GRESB (Global Real Estate Sustainability Benchmark) says in its annual global real estate assessment, published in Amsterdam last week (November 25), the participation in its data collection process jumped 22 per cent in the past 12 months, despite the challenges of the COVID crisis, “showing an industry responding decisively to the accelerating investor demand for comparable ESG data”.

Private investors lead the publicly listed sector in the rankings overall, but only because of a big lead in the Americas. In the other regions, publicly listed investments were ranked slightly higher than real estate private equity and debt. The latest study covered 1,229 portfolios (1,005 in 2019) and a total of US$4.8 trillion (A$6.5 trillion) in assets under management. There were 96,000 assets across 64 countries represented in the portfolios.

For the purposes of aggregate investment data, Oceania is basically Australia and New Zealand, although its geography consists of 14 countries and thousands of islands spanning the Pacific. Australia has about A$3 trillion in superannuation assets, followed by New Zealand with about A$280 billion in super and other fiduciary funds, and Papua New Guinea with about A$4 billion in government funds.

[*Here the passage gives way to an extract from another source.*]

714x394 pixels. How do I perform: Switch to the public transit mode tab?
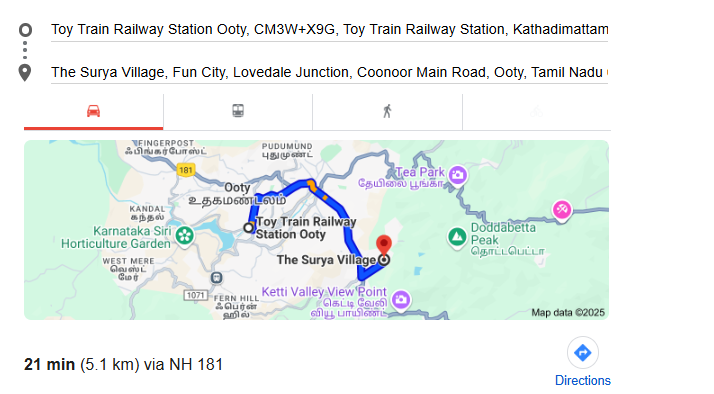pyautogui.click(x=238, y=112)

Although a change in methodology means that the latest dataset is not strictly comparable with previous years, with a higher rating given to performance, GRESB says that there are several remaining trend lines:

  • Listed property companies still outperform the private sector, but with a smaller lead than previous years. The average GRESB Score for standing investments portfolios is 71 for listed companies and 70 for private entities. For development portfolios, the differences are slightly larger and favour the private sector – listed companies have an average score of 73, compared to 75 for private entities.
  • By sector, average GRESB scores for offices continue to outperform other property types, but the other sectors are closing in.
  • The regional breakdown shows Oceania still ahead, with an average GRESB score of 77. The Asian real estate sector comes in second, with 72, followed by Europe at 69.5, just slightly ahead of the Americas at 69.
  • Once again, Europe leads the world in transparency with the highest number of new entities participating in the benchmark, while the Americas cohort remains the largest in dollar terms globally. Americas is also the only region where the average score for the private sector (70) is higher than the listed sector (67).